#### Request 1:
Answer these questions about the brand strategy article:
(a) What do most small businesses waste a lot of money on?
(b) What does your brand strategy determine?
(c) What does the article say branding is?
#### Request 2:
Print the brand strategy article word for word from "Brand strategy is not" to "you’ll WANT in your business.".

** Start of Reading passage **

Brand Strategy Explained

The majority of small businesses waste a lot of money on marketing. The most common cause of this is that they are unable to communicate their purpose clearly because they have no defined brand strategy.

How are clients supposed to figure it out if you can’t clearly communicate it? Why would clients do business with you if they can’t figure out what you do or why you’re doing it?

Brand strategy is not about how to design your brand so it looks great on your website or social media. Brand Strategy is the only BS you’ll WANT in your business.


Brand Strategy helps you achieve your business plan.

Your brand strategy determines how you’ll differentiate your business and influence people’s perceptions of you.

People don’t necessarily buy the programs, products, or services that are the best; they buy the ones that they relate to and make them feel good.


What’s brand strategy?

Despite common misconceptions, a brand strategy is not a logo. Brand strategy is not the promise you make to your clients nor the reach, impressions, or touchpoints you’ve created with your clients as part of your marketing strategy.

It’s not the colours you use or which social media platform you’re on. Branding is the gut feeling that your ideal clients have about you. So if you’re the brand, it’s the feeling about you. If your business is the brand, it’s the feeling about the programs, products, or services you offer, your employees, your visual appearance, and much more.

** End of Reading passage **
** Start of Provided information **

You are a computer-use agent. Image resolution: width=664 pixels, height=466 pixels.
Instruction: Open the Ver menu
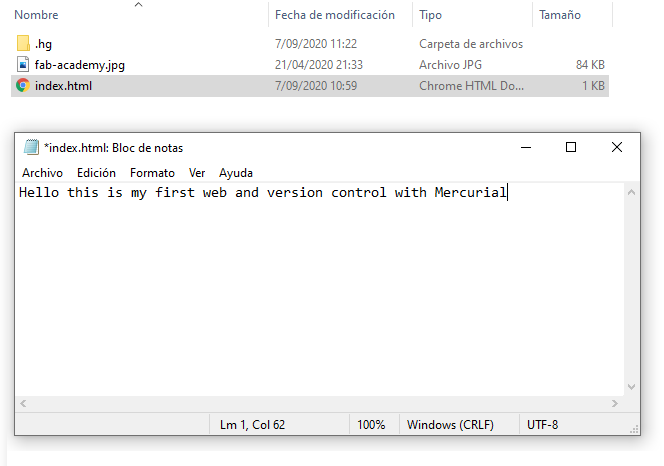pyautogui.click(x=197, y=173)
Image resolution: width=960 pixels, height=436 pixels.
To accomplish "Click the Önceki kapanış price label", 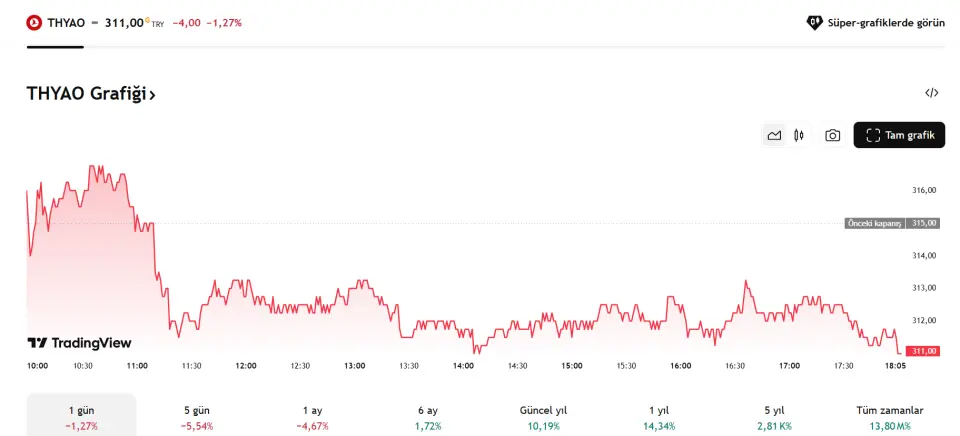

** End of Provided information **

#### Response 1:
(a) Marketing.
(b) How you'll differentiate your business and influence people's perceptions of you.
(c) The gut feeling that your ideal clients have about you.

#### Response 2:
Brand strategy is not about how to design your brand so it looks great on your website or social media. Brand Strategy is the only BS you’ll WANT in your business.